[begin Data]

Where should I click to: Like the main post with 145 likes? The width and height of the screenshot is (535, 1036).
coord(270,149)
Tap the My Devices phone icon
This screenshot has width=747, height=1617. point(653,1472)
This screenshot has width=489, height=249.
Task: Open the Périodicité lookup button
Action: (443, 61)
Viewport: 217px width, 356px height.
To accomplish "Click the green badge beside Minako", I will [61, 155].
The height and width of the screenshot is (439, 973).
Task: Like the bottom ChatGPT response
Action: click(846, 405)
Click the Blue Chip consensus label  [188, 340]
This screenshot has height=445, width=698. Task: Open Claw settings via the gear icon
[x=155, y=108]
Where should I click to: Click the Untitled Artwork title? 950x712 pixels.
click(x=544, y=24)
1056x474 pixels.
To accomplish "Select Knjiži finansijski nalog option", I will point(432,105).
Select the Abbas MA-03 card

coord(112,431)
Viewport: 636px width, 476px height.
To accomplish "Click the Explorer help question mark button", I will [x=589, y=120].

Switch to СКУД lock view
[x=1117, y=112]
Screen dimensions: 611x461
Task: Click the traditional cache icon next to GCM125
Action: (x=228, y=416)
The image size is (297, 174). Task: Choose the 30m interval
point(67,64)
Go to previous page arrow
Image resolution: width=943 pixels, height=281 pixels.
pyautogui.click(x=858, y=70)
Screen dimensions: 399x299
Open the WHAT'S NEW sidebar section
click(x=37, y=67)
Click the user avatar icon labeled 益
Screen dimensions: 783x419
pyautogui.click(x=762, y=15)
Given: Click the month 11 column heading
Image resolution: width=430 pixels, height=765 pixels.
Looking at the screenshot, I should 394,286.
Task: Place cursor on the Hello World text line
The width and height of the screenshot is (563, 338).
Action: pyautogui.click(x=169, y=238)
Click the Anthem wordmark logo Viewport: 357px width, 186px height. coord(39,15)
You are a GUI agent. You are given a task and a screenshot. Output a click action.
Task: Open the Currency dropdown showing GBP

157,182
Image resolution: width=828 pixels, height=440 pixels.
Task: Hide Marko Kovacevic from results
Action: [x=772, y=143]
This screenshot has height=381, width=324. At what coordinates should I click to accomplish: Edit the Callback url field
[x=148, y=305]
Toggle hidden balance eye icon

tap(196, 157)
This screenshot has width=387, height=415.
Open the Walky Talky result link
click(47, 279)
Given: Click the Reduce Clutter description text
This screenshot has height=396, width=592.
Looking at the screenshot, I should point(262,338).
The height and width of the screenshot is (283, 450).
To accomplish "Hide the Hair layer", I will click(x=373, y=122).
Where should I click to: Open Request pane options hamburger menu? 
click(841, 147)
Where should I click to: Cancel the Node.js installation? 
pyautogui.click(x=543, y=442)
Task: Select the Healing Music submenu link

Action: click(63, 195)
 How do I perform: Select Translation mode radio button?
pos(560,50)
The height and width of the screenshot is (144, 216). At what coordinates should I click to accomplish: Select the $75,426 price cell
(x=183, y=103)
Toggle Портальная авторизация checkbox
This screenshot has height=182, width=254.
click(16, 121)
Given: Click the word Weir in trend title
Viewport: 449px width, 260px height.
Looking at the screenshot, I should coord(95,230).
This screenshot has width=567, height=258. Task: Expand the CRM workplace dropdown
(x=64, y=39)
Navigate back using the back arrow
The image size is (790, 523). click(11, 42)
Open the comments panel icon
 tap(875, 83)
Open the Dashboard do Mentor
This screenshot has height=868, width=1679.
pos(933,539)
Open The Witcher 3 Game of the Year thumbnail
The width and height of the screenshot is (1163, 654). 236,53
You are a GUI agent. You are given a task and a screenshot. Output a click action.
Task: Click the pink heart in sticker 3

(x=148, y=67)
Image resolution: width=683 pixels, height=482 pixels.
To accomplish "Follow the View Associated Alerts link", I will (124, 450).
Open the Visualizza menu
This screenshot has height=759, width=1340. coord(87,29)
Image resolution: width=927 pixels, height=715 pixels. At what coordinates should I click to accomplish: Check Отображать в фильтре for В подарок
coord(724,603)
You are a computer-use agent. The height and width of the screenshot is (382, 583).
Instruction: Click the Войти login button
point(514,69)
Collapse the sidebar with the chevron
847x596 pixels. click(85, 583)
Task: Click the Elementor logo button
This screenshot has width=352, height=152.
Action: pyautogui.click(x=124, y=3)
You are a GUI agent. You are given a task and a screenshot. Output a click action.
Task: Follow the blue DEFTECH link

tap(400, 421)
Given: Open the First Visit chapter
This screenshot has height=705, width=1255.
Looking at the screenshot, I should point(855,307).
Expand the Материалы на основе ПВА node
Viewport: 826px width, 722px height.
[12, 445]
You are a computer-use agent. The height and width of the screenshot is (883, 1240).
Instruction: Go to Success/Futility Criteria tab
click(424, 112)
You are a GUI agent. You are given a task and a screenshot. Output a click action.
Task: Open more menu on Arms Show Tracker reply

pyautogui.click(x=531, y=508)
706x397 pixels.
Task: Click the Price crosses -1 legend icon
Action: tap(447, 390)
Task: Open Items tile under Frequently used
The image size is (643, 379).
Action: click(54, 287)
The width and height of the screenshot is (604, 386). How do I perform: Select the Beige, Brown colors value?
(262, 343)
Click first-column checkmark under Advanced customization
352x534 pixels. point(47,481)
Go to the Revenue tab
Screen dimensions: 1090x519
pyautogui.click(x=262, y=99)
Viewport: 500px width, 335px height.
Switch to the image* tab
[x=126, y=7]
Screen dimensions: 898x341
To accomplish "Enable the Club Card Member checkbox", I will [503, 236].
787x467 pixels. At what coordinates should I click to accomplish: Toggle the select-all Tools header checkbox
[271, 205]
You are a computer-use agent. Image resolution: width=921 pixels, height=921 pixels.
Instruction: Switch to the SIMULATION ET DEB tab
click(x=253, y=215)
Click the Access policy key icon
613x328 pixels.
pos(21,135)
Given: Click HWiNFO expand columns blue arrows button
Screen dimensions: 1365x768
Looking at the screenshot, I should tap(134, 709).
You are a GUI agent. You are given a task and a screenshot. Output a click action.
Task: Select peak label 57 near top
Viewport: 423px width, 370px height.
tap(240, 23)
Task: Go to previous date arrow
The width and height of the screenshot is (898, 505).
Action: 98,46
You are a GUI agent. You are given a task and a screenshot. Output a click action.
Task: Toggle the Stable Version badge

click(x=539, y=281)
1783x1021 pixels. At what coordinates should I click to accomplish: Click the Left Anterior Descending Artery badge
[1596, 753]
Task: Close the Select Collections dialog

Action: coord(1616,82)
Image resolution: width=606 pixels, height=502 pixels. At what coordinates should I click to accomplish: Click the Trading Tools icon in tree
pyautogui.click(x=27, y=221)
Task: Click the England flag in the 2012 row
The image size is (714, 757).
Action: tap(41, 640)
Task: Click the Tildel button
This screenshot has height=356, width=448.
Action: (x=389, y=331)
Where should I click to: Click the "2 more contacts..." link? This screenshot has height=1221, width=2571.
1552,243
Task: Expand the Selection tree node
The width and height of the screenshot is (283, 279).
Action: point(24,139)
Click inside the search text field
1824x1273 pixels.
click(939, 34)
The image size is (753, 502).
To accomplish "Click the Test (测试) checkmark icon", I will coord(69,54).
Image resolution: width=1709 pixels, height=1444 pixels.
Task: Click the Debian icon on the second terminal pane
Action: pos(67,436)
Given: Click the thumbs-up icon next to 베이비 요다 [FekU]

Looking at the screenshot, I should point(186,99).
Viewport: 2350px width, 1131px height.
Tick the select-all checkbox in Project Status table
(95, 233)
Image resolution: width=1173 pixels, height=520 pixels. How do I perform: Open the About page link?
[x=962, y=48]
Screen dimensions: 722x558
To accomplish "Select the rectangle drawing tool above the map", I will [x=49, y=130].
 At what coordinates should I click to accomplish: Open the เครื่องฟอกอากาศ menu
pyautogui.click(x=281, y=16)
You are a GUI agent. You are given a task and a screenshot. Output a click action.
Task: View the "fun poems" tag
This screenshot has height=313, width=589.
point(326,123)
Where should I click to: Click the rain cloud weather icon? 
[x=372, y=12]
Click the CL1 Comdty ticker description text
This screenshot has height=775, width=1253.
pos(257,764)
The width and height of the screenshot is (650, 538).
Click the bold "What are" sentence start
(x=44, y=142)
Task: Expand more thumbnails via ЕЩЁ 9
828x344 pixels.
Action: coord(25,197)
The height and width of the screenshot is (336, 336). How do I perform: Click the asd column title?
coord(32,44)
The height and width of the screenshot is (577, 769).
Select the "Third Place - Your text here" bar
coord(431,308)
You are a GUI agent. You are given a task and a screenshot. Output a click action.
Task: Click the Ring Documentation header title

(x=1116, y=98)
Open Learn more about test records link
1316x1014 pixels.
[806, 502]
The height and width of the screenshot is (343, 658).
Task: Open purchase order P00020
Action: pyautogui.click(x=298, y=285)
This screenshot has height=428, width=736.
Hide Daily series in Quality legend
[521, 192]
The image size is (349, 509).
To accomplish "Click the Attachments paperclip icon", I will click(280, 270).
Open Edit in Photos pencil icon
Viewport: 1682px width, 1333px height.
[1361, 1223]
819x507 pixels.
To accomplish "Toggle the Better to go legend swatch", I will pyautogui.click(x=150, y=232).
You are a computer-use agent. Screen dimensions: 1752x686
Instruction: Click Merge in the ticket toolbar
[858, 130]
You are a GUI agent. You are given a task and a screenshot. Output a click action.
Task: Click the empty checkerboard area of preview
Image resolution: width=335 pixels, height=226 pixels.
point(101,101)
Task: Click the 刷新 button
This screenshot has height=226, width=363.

[end Data]

* [Exercise details]
Edit the entries starting at the line that contains "Given: Click the word Weir in trend title" and ending at the line that contains "pos(933,539)", replacing "comments panel" with "notifications panel" and keeping everything else the same. Output only those lines.

* [Final answer]
Given: Click the word Weir in trend title
Viewport: 449px width, 260px height.
Looking at the screenshot, I should coord(95,230).
This screenshot has width=567, height=258. Task: Expand the CRM workplace dropdown
(x=64, y=39)
Navigate back using the back arrow
The image size is (790, 523). click(11, 42)
Open the notifications panel icon
 tap(875, 83)
Open the Dashboard do Mentor
This screenshot has height=868, width=1679.
pos(933,539)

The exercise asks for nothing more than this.